Can you give the items again, everything from "This screenshot has width=1456, height=819." down to "coord(294,641)", swapping "price axis label" for "price scale label" and leaving all else unchanged?

* * *

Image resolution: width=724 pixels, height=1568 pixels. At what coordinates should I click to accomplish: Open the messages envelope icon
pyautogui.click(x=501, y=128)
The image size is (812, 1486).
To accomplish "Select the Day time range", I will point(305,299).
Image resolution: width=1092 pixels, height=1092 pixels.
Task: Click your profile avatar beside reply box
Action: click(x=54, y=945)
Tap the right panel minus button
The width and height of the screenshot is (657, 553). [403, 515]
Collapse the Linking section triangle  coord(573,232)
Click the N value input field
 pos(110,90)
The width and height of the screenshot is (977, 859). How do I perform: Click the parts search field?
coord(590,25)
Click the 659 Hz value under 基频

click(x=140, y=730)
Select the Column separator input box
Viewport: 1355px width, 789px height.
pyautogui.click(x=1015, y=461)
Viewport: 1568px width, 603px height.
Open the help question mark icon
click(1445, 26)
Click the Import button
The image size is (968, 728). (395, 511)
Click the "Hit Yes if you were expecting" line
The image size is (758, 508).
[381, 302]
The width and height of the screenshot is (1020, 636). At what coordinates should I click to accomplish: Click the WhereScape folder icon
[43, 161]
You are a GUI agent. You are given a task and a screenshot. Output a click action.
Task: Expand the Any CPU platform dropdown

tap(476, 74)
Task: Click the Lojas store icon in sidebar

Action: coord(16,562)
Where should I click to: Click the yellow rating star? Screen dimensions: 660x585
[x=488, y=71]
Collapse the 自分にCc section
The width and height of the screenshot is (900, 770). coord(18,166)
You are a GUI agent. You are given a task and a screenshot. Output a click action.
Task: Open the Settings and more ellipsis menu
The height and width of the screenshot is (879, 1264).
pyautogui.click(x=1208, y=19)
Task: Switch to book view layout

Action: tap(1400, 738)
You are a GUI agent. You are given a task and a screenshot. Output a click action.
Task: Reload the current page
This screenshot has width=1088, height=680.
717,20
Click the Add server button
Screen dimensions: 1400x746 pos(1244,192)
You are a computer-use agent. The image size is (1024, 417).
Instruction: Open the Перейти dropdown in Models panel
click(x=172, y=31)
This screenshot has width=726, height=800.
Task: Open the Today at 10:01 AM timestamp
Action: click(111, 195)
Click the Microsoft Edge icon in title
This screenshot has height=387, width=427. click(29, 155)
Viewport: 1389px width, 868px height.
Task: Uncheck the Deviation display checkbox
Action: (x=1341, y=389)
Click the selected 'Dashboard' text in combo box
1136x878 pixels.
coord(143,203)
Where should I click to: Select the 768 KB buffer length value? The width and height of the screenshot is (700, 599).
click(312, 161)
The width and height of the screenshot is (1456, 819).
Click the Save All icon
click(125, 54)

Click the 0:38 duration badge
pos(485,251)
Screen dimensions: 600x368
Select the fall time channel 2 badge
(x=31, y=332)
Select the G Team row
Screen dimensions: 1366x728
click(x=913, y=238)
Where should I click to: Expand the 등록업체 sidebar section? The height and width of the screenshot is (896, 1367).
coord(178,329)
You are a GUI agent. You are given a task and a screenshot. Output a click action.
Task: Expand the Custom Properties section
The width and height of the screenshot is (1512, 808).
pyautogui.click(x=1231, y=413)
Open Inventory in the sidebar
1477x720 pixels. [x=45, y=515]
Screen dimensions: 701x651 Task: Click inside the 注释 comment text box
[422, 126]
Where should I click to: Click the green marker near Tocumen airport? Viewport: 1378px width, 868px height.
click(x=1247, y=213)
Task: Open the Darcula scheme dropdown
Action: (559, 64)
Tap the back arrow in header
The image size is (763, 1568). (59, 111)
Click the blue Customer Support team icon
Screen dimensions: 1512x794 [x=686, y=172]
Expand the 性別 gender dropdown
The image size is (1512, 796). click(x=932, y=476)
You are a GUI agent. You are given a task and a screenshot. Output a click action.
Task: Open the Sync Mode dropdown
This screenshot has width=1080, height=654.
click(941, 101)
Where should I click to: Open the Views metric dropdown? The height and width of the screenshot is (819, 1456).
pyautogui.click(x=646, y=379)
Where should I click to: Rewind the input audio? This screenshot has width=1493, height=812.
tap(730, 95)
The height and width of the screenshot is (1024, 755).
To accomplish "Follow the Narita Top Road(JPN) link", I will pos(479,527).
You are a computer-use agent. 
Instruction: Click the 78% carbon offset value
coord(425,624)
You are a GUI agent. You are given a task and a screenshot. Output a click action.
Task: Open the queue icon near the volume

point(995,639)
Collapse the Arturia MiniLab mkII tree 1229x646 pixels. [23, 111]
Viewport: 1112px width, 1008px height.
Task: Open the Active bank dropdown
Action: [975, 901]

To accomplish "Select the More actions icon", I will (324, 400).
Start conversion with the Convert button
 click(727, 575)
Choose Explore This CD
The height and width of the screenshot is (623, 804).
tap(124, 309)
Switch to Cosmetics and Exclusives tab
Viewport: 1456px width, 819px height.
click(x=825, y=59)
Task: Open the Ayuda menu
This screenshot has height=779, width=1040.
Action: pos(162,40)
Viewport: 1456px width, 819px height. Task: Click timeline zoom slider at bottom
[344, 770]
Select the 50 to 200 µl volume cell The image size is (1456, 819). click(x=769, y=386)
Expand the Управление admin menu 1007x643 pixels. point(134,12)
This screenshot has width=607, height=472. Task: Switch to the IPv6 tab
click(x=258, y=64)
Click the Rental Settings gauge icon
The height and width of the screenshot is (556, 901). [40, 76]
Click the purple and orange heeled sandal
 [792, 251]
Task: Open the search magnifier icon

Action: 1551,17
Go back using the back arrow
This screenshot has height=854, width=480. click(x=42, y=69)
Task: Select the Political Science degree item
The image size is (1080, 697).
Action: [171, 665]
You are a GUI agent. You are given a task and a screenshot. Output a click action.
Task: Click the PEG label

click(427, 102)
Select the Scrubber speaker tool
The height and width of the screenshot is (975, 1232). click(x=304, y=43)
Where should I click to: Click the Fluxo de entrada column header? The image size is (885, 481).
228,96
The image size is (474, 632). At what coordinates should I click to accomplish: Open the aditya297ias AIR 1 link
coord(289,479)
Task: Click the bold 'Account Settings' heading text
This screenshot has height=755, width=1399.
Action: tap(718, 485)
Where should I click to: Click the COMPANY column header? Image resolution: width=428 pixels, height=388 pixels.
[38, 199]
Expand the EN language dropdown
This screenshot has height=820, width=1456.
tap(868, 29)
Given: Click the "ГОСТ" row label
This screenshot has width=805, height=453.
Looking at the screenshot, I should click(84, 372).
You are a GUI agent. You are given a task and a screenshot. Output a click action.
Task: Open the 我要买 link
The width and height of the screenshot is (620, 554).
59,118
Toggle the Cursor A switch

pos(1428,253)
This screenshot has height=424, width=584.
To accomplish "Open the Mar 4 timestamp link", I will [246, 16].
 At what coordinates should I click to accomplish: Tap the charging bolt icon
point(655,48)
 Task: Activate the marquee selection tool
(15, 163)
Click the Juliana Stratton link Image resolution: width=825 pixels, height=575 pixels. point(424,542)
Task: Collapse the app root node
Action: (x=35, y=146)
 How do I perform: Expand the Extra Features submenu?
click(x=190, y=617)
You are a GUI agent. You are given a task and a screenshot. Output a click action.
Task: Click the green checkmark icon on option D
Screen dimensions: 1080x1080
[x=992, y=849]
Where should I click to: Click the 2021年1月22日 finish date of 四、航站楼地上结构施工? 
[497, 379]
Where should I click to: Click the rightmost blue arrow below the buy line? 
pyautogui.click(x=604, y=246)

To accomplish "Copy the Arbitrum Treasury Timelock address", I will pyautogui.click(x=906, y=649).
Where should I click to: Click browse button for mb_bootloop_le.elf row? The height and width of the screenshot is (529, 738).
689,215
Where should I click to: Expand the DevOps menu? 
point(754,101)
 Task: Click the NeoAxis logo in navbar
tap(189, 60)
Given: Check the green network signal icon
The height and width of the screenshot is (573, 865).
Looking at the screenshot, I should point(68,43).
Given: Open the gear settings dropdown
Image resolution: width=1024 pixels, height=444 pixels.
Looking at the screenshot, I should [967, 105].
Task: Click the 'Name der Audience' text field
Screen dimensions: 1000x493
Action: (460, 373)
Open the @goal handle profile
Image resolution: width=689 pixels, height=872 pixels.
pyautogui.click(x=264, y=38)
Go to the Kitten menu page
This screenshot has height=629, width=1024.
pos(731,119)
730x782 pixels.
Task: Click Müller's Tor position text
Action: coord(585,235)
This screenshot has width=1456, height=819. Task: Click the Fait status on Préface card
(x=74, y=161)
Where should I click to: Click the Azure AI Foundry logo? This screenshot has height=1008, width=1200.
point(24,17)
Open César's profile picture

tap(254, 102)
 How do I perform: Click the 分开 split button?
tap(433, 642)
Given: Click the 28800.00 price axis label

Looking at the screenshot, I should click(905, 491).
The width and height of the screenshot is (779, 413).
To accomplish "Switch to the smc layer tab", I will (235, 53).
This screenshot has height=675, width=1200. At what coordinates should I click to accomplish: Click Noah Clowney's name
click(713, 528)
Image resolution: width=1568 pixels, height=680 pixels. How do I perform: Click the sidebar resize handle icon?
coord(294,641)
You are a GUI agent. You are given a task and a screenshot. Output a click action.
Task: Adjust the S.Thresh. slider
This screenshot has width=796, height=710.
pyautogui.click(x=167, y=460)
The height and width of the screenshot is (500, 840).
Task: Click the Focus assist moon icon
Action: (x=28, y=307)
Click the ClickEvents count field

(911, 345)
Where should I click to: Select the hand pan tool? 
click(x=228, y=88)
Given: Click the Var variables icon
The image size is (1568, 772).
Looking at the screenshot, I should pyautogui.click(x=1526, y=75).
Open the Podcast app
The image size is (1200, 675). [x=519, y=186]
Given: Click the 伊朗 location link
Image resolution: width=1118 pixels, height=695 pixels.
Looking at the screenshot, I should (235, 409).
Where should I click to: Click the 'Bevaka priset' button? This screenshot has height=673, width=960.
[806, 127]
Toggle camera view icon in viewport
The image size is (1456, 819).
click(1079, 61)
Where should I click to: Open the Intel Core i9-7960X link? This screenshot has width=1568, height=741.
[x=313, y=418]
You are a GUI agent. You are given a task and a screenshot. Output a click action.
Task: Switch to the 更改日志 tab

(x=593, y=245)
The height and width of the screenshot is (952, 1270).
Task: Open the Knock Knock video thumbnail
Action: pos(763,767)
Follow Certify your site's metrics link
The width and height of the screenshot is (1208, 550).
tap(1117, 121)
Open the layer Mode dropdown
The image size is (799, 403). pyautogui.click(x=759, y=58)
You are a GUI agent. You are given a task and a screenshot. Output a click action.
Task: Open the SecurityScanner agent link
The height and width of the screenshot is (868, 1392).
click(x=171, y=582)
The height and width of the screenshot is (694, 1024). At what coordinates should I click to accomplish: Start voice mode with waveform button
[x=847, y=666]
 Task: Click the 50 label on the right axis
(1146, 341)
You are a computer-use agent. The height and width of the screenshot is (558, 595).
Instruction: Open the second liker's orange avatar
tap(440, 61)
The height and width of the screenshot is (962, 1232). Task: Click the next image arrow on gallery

* * *

- [SOLUTION]:
This screenshot has width=1456, height=819. Task: Click the Fait status on Préface card
(x=74, y=161)
Where should I click to: Click the Azure AI Foundry logo? This screenshot has height=1008, width=1200.
point(24,17)
Open César's profile picture

tap(254, 102)
 How do I perform: Click the 分开 split button?
tap(433, 642)
Given: Click the 28800.00 price scale label

Looking at the screenshot, I should click(905, 491).
The width and height of the screenshot is (779, 413).
To accomplish "Switch to the smc layer tab", I will (235, 53).
This screenshot has height=675, width=1200. At what coordinates should I click to accomplish: Click Noah Clowney's name
click(713, 528)
Image resolution: width=1568 pixels, height=680 pixels. How do I perform: Click the sidebar resize handle icon?
coord(294,641)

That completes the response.